- [What the task asks]
Give back the full listing verbatim, apart from its images.

- [Records supplied]
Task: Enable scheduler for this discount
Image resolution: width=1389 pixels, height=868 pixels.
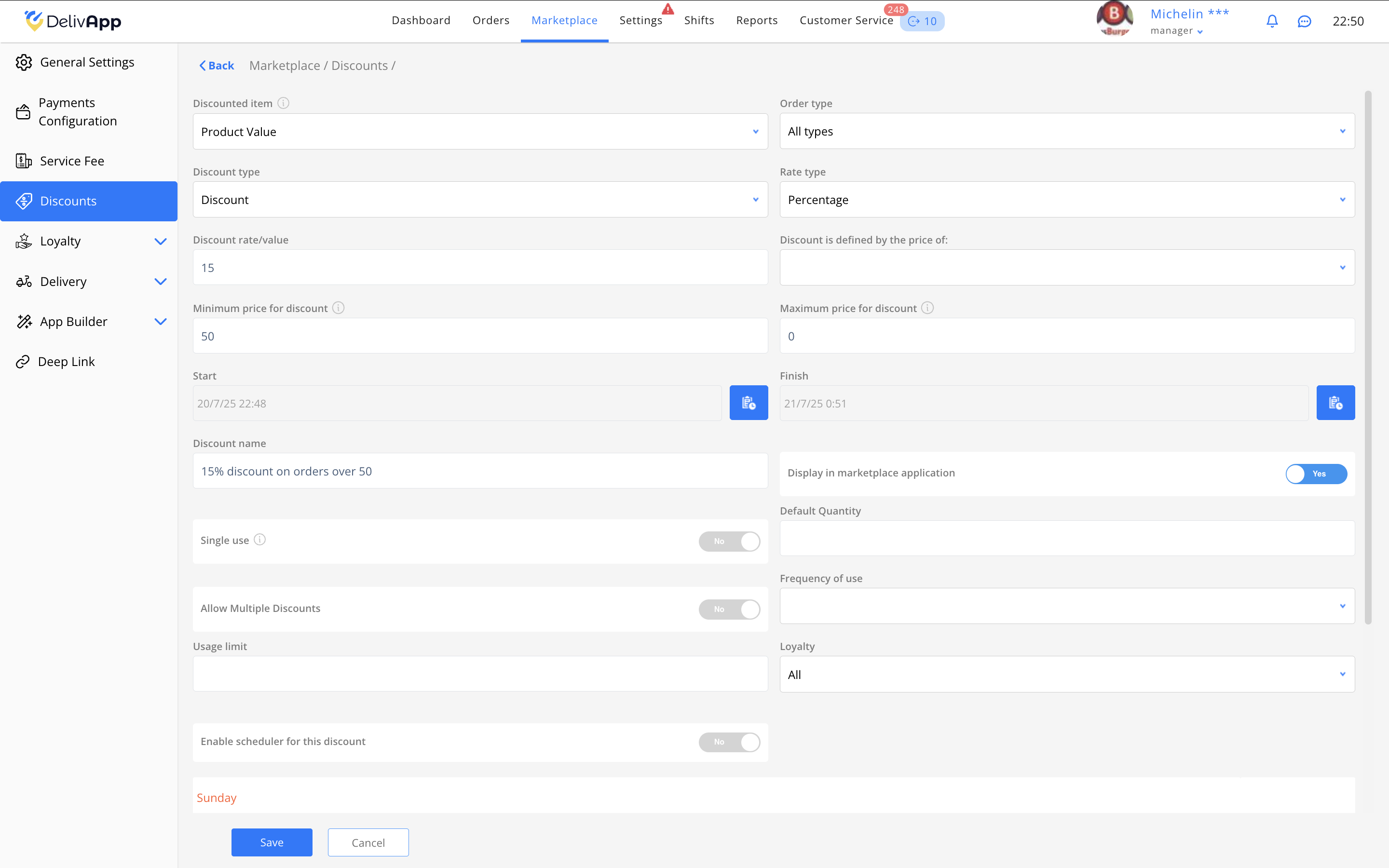Action: coord(729,742)
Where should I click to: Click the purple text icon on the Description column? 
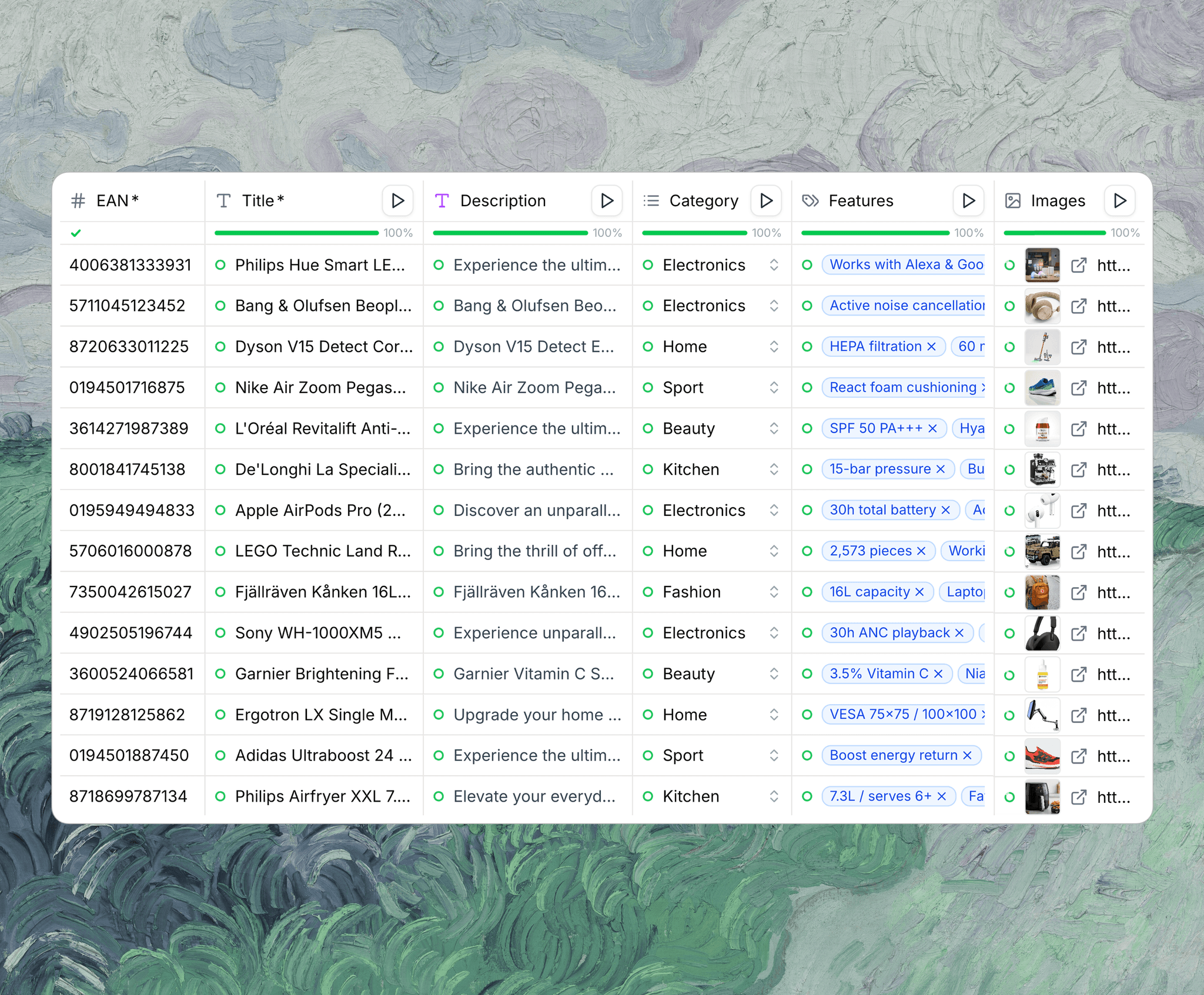442,200
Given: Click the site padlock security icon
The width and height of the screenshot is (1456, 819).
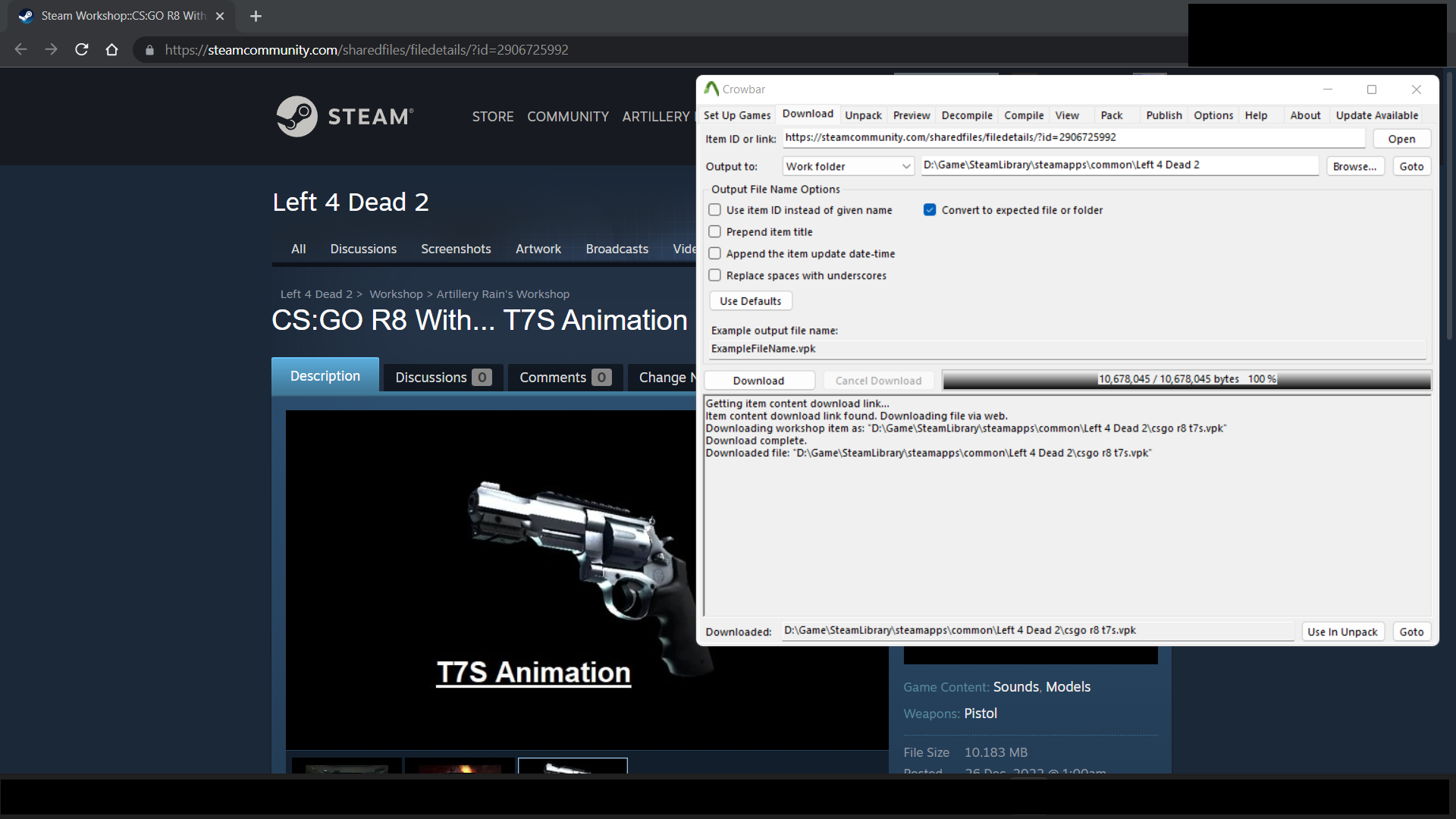Looking at the screenshot, I should [x=149, y=50].
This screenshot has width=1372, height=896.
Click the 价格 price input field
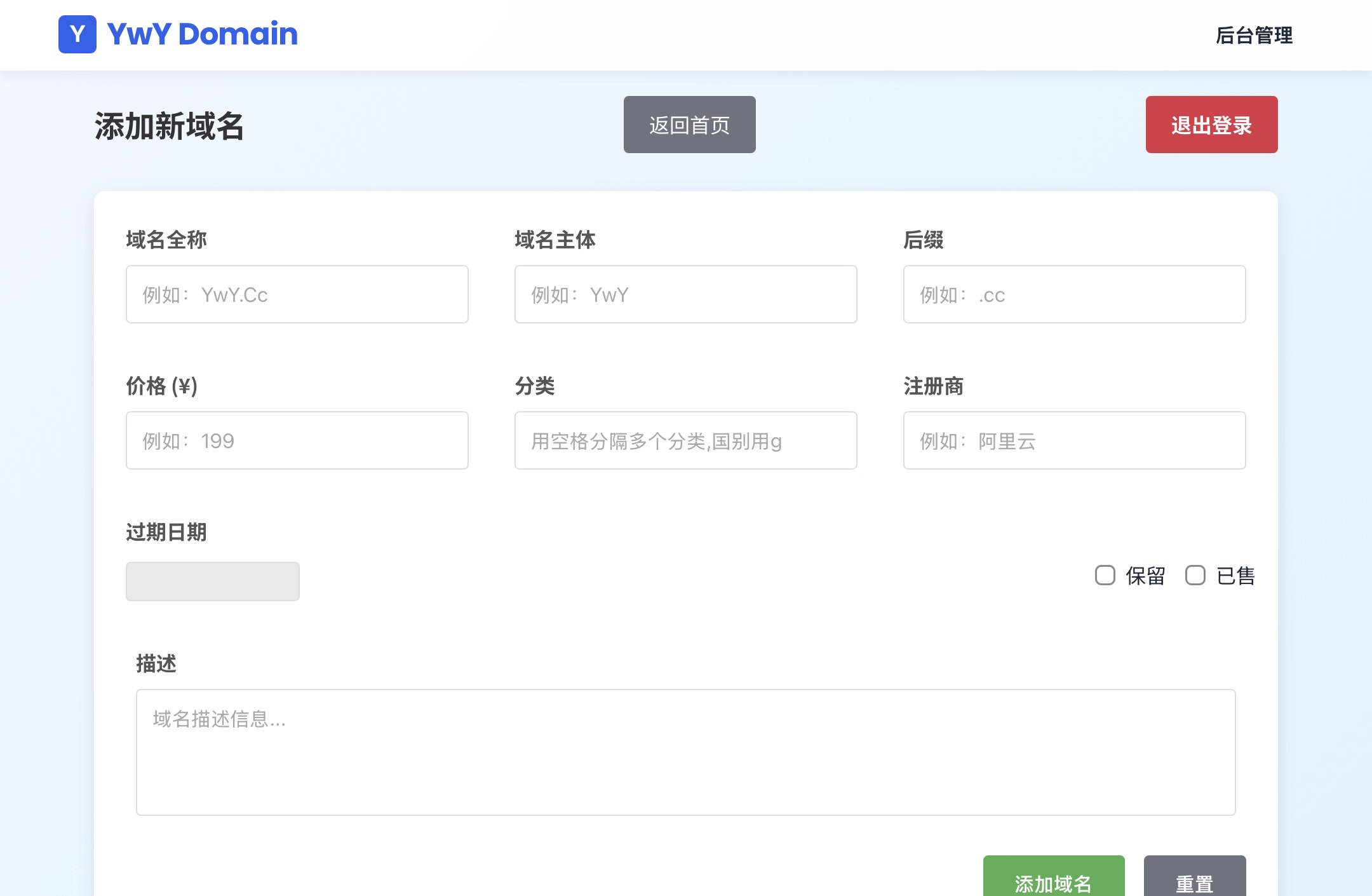297,440
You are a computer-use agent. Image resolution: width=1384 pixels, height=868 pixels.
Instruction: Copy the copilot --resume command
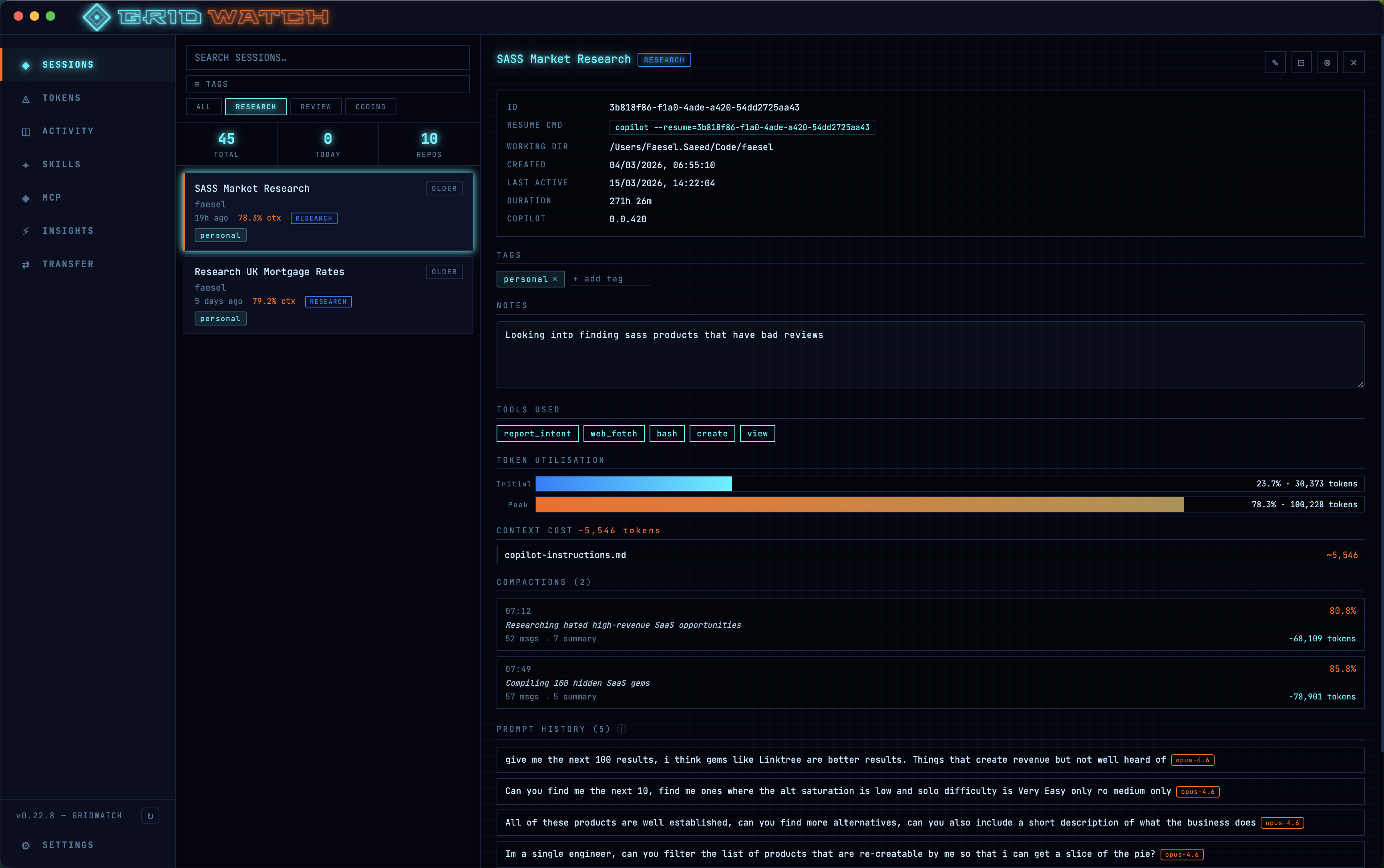742,127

- [Exercise response]
Task: Enable scheduler for this discount
Image resolution: width=1389 pixels, height=868 pixels.
Action: coord(729,742)
Where should I click to: Click the purple text icon on the Description column? 
442,200
Given: Click the site padlock security icon
The width and height of the screenshot is (1456, 819).
Looking at the screenshot, I should [x=149, y=50].
This screenshot has width=1372, height=896.
Click the 价格 price input field
297,440
You are a computer-use agent. Image resolution: width=1384 pixels, height=868 pixels.
Instruction: Copy the copilot --resume command
742,127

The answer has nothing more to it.